Gundersen Lise-Lotte, Charnock Colin, Negussie Ayele Hailu, Rise Frode, Teklu Solomon
Department of Chemistry, University of Oslo, PO Box 1033, Blindern, N-0315 Oslo, Norway.
Eur J Pharm Sci. 2007 Jan;30(1):26-35. doi: 10.1016/j.ejps.2006.09.006. Epub 2006 Oct 1.

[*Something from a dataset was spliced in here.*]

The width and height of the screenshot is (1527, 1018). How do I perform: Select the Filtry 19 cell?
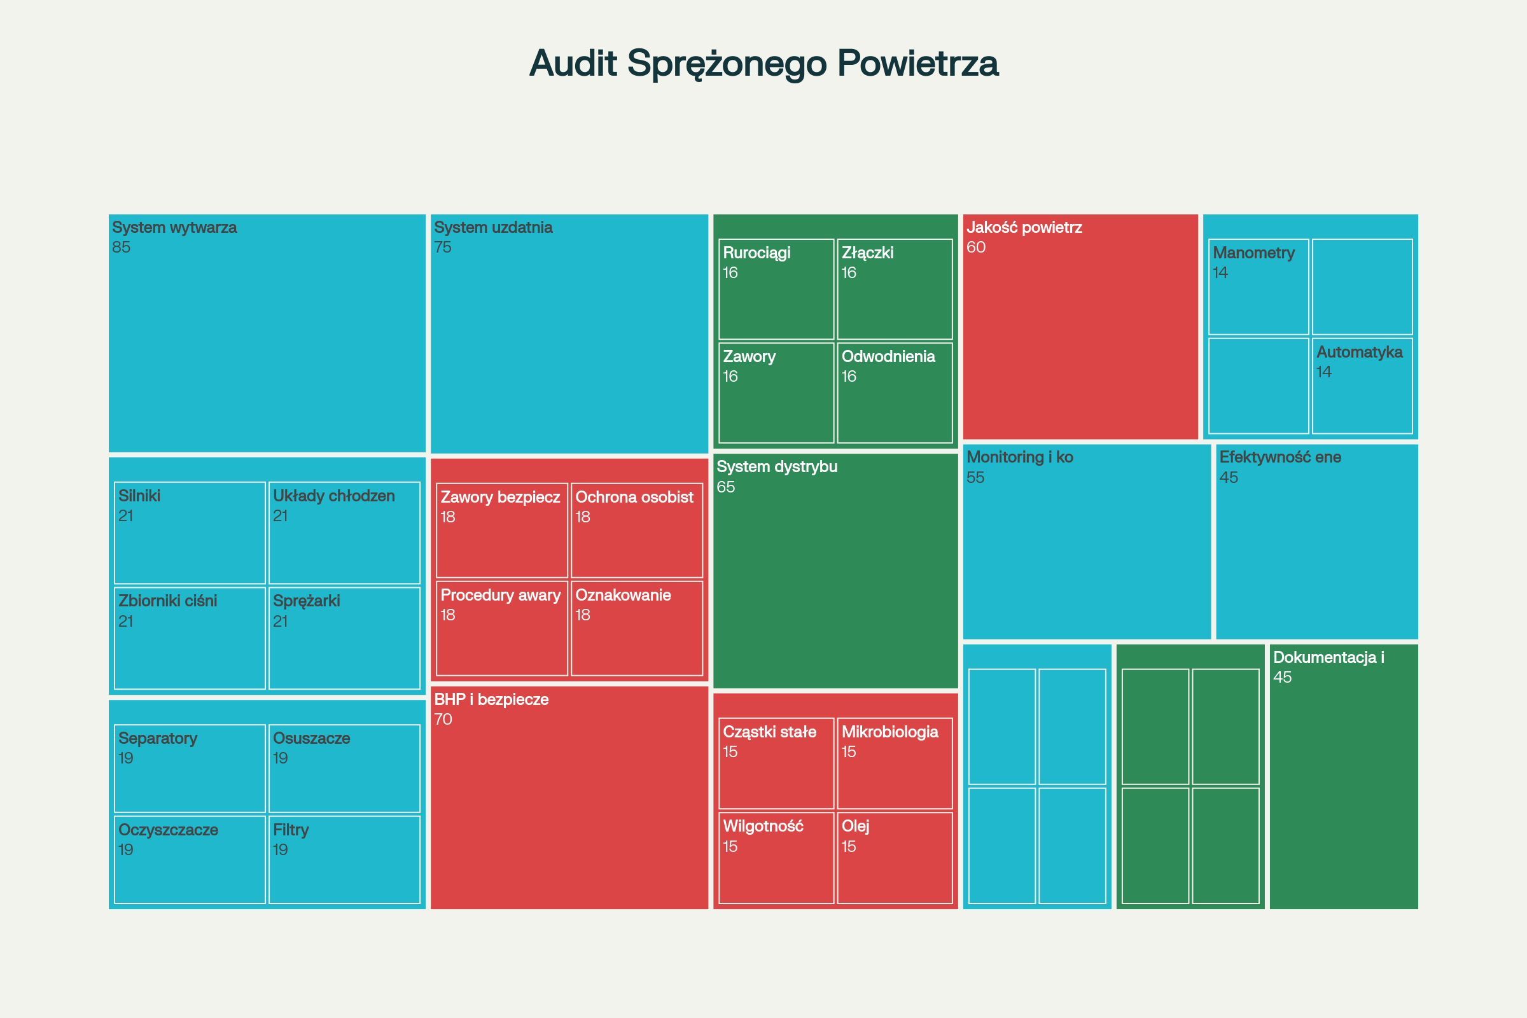point(344,859)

1-substituted indolizines with activity against Mycobacterium tuberculosis have been synthesized. The most active compounds carry an hydroxyphenylmethyl- or hydroxyalkyl substituent in the indolizine 1-position. The alkyl chain should be moderately long (C-5 or C-6). Aryl groups in the 2- and 3-position of the indolizine are also required. Removal of the 3-substituent resulted in significant loss of activity. A nitrile substituent in the 7-position is beneficial for both chemical stability and bioactivity. The compounds studied display a narrow antibacterial spectrum and appear to be quite selective antimycobacterial compounds. Moderate activity against certain pathogenic protozoa was also observed.
已合成出对结核分枝杆菌具有活性的1-取代中氮茚。活性最高的化合物在中氮茚的1-位带有羟苯基甲基或羟烷基取代基。烷基链应有适度的长度(C-5或C-6)。中氮茚的2-位和3-位也需要芳基。去除3-取代基会导致活性显著丧失。7-位的腈取代基对化学稳定性和生物活性都有利。所研究的化合物显示出较窄的抗菌谱,似乎是相当有选择性的抗分枝杆菌化合物。还观察到对某些致病原生动物有适度活性。